I guess to be blunt - you didn’t know what you were doing when your son was diagnosed and he survived. So, you let others live that a bit (of course, with some training and documentation). He’ll survive. He’ll actually be better for it. He can prove how much he knows to whomever is taking care of him. He knows the ins and outs. He’ll be able to answer their questions even if he can’t physically ‘do’ a part of his care (i.e. my daughter is just getting to wear she can put the pump site in, but she can walk people through it).
Part of your son growing to be an independent person is having time away from parental influences. To figure out who he is. The first trip maybe is 2 nights and a couple hours away. Eventually, you’ll go across the country for a week. Or maybe you won’t. But you could.
I also ensure that a family who lives with type 1 is ‘on-call’ in case there is an emergency the people we’ve left our daughter with can’t handle. We’ve met a ton of families through our local JDRF chapter. I have 3 of them I’ve asked to put on a ‘diabetes contact list’. They all said sure and were available if a pump site insertion went bad, or ketones wouldn’t go away, or whatever.

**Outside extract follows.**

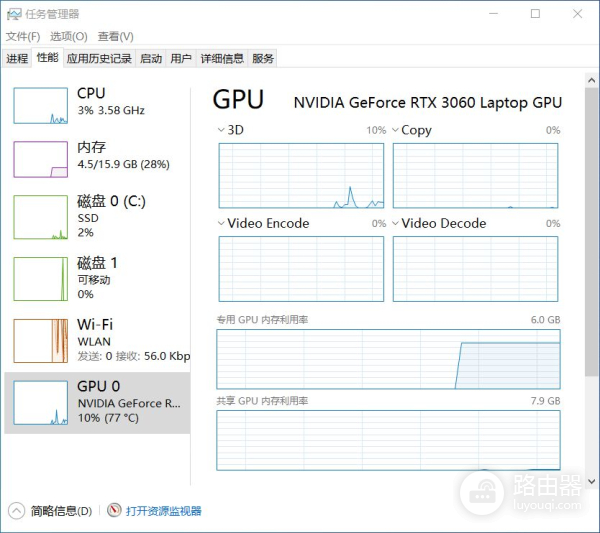Select the 内存 memory usage thumbnail
This screenshot has width=600, height=533.
(x=40, y=158)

Also - there are very few places in the US you are out of cell range (even in Death Valley, CA you get calls). The big issue - you just have to get the guts to do it. And it’s hard. It’s scary. Plan a trip, setup a few pre-trips sleepovers for a night or two with that person. Start building that network - you & your spouse will need it. You have to take care of your relationship in order to take care of your kids, and that is even more important when you are dealing with a chronic disease.
Good luck. Let us know where you end up going.